Segundo a Corte de Contas, a legislação municipal previa apenas 40% das emendas parlamentares para ações de saúde, abaixo dos 50% exigidos pela Constituição. Diante da irregularidade, o conselheiro Osmar Jeronymo determinou a suspensão da execução orçamentária e financeira das emendas individuais até que a norma seja adequada.
A decisão ocorre enquanto o município enfrenta um cenário epidemiológico preocupante. Já são mais de mil casos confirmados de chikungunya e cinco óbitos registrados. O Governo Federal reconheceu, na segunda-feira (30), situação de emergência em saúde pública no município, o que permite ampliar apoio técnico e financeiro. A cidade também conta com suporte da Força Nacional do SUS para o enfrentamento da doença.

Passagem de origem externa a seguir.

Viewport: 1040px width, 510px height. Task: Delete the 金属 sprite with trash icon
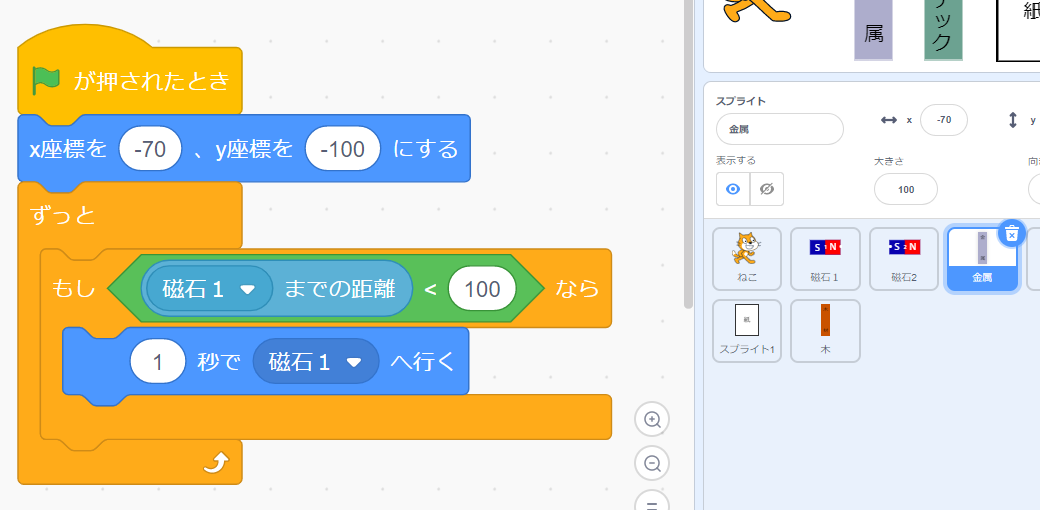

De acordo com dados oficiais, a incidência urbana chega a 282,2 casos por 100 mil habitantes, mas a situação é ainda mais grave na reserva indígena local. Com 1.304 casos prováveis para uma população de 15.023 moradores, a taxa ultrapassa 8,6 mil casos por 100 mil habitantes.
Transparência também motivou determinações
Além do percentual mínimo para saúde, o Tribunal de Contas apontou falhas na transparência pública. O relatório técnico indica que Dourados não cumpre integralmente os requisitos da Resolução TCE-MS nº 266/2025, que exige plataformas digitais unificadas com dados detalhados sobre emendas parlamentares e movimentação financeira.
Com isso, a prefeitura deverá adequar a legislação municipal e reestruturar o portal de transparência para que a execução das emendas seja restabelecida.
A reportagem tentou contato com o prefeito Marçal Filho, mas não obteve retorno. Em nota, a assessoria do município informou que “não responde procedimentos ou inquéritos pela imprensa” e que a manifestação será feita nos autos do processo. Também foi procurada a presidente da Câmara, Liandra Brambila, sem sucesso.
Outras cidades na mira
O TCE também recomendou a suspensão imediata de emendas de bancada nos municípios de Alcinópolis, Brasilândia e Cassilândia, com base em decisão do STF que questiona esse tipo de recurso no âmbito municipal.
Além disso, 16 municípios deverão adequar suas plataformas digitais de transparência, entre eles Campo Grande, Corumbá, Coxim, Maracaju e São Gabriel do Oeste. Outros 31 foram intimados a enviar, com urgência, documentos detalhados sobre as emendas parlamentares previstas para 2026.
Os gestores deverão apresentar leis orgânicas, relatórios com identificação de proponentes e beneficiários, além de extratos bancários que comprovem a origem e o destino dos recursos públicos.